Your instructions:
Transcribe exactly the line containing "Click the checkmark corner on 不需要发票" and the remaining lines of the listing below, through the very last.

Available records:
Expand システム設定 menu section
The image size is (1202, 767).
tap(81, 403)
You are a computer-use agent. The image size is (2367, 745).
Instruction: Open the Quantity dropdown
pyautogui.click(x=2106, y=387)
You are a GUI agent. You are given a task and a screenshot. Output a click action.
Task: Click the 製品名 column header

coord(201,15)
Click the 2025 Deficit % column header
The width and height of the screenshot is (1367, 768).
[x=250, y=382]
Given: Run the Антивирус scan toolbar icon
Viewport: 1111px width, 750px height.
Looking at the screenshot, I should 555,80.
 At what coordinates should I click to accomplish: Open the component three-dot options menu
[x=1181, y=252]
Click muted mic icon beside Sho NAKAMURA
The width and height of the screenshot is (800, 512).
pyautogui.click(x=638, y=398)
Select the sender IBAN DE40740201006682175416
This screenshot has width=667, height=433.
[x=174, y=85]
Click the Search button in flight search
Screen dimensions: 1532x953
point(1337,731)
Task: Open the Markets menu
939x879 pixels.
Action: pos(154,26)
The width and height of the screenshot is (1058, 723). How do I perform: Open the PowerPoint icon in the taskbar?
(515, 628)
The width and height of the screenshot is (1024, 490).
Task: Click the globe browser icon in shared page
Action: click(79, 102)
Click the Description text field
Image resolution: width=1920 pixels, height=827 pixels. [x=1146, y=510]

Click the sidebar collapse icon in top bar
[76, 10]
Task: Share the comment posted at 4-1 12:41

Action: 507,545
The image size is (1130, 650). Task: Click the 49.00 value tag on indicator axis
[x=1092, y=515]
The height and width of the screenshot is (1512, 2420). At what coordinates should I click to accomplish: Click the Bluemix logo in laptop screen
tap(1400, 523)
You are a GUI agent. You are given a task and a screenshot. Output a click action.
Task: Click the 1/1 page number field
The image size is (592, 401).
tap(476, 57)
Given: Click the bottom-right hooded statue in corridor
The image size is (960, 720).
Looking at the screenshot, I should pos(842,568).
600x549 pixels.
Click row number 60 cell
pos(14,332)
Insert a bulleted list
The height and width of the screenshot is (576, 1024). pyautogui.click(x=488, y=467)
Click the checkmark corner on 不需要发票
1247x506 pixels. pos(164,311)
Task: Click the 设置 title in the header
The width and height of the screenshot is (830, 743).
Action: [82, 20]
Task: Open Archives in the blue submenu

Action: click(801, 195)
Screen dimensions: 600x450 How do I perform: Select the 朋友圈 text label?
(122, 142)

Solution:
Click the checkmark corner on 不需要发票
1247x506 pixels. pos(164,311)
Task: Click the 设置 title in the header
The width and height of the screenshot is (830, 743).
Action: [82, 20]
Task: Open Archives in the blue submenu

Action: click(801, 195)
Screen dimensions: 600x450 How do I perform: Select the 朋友圈 text label?
(122, 142)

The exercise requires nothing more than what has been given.